Does it divert attention from an appalling human rights record? Diversify the nation’s income away from fossil fuels? Improve their chances of hosting a men’s football World Cup? Help improve the high rates of obesity, heart disease and diabetes among their young population? There is truth in all four.
“The timing of the project is a further boost to the existing momentum and major uptake of sport in Saudi Arabia,” comes the official explanation. “More Saudis, young and old, boys and girls, (are) playing more sport than ever before as part of more active and healthy lifestyles. Mass participation in sport has increased from 13 per cent in 2015 to close to 50 per cent in 2022 and the number of sports federations has increased from 32 in 2015 to over 95 in 2022, demonstrating the investment potential.”

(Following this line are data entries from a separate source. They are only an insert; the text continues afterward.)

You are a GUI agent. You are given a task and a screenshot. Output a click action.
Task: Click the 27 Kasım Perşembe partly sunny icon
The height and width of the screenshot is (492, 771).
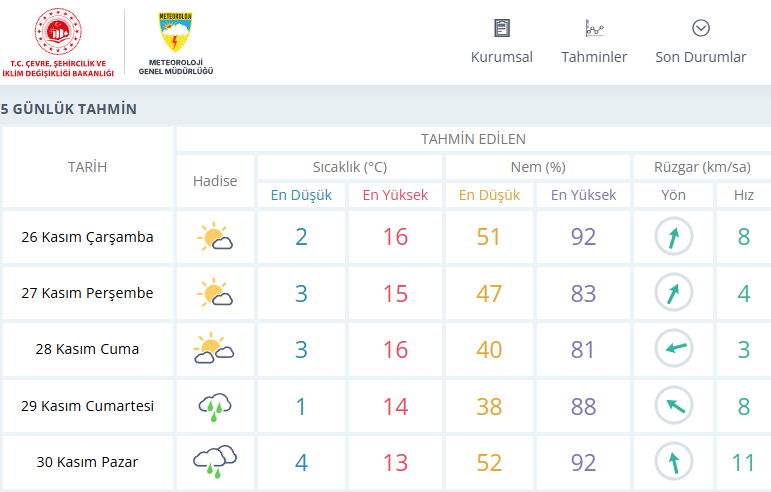(215, 294)
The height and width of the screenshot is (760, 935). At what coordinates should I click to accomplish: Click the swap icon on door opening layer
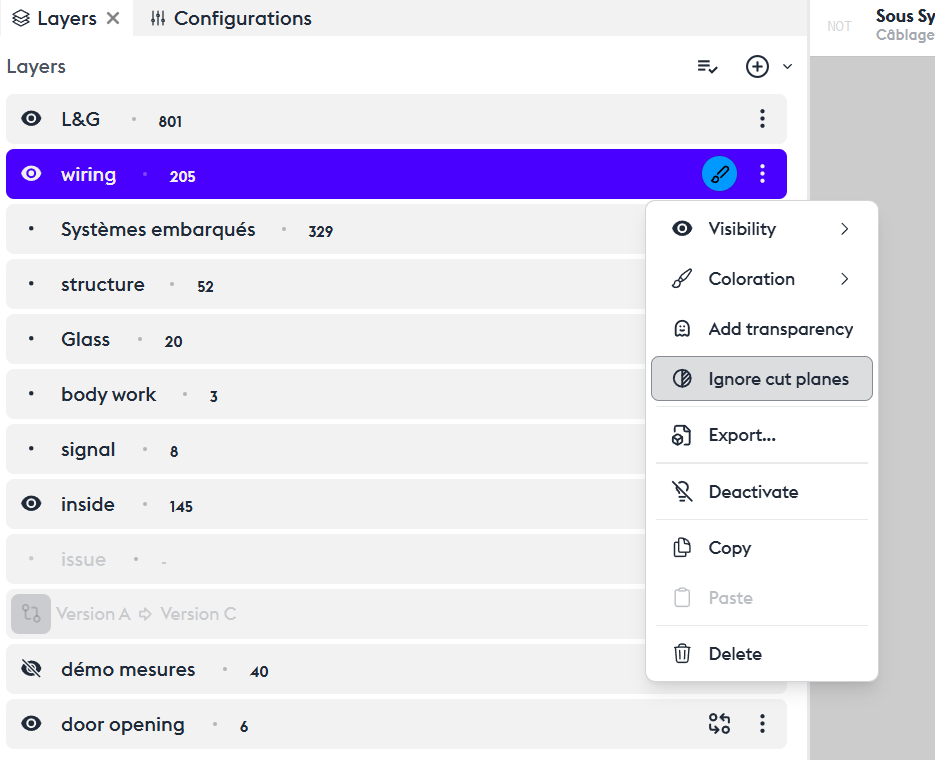coord(719,724)
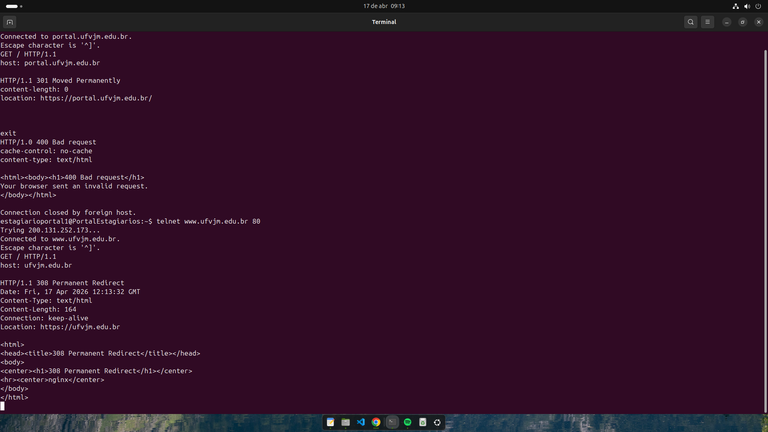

There is undoubtedly a public health benefit. Seventy per cent of the population are aged under 35, with the government keen to improve the statistic that some 60 per cent of the population are overweight or obese. One aim, given by Al-Misehal, is to increase the number of registered male players from 21,000 to over 200,000. He did not mention a target for female players.
According to figures in Saudi Arabia, attendances at its football matches have doubled year on year since Ronaldo started playing there in January. Spectators at Al Nassr’s fixtures, including both home and away games, are up 143 per cent year on year.
It is no surprise that Saudi Arabia wants to host a Fifa World Cup, another key strand of Vision 2030. Simon Chadwick, a professor of sport and geopolitical economy at Skema Business School, argues the impact of these investments on Saudi Arabia’s young population are undervalued.
“In terms of who is being sportswashed, up until now there is this view that people in Europe and Northern America have been externally sportswashed, but there is an argument that the bigger washing is taking place internally,” he says.
“What Mohammed bin Salman and his advisors don’t want is gangs of 26-year-old guys taking to the streets and plotting the overthrow of the royal family because they have to live their lives differently to the rest of the world. Essentially, what the government is now doing is saying: ‘Well, if you want Cristiano Ronaldo and Lionel Messi, we’ll give them to you’.
“But the flipside to that is they do not want to be questioned. So far this year, there have been more arrests of people in Saudi Arabia for posting negative comments about the government than ever before. The contract is that you can have whatever you want, but don’t question us.”
Saudi Arabia has not limited its sports spending to the club scene, recognising the soft power opportunity of international tournaments, where foreign attention is focused on the country.
They have already won the right to host the 2027 AFC Asian Cup and are bidding to host the 2026 AFC Women’s Asian Cup. World football’s governing body Fifa dropped plans for Visit Saudi to sponsor the Women’s World Cup in Australia and New Zealand this July and August after a backlash led by women’s players.
Although their intentions have not been officially announced, it is believed the country is keen to host a men’s World Cup. It was the source of geopolitical embarrassment that Qatar, a far smaller neighbour with a far inferior footballing heritage, was the first Gulf nation to host the tournament.
A bid for the 2030 edition is expected, although Saudi Arabia may yet choose to target the subsequent tournament, especially with strong joint proposals already announced by Argentina and Uruguay, and another from Spain, Portugal, Ukraine and Morocco.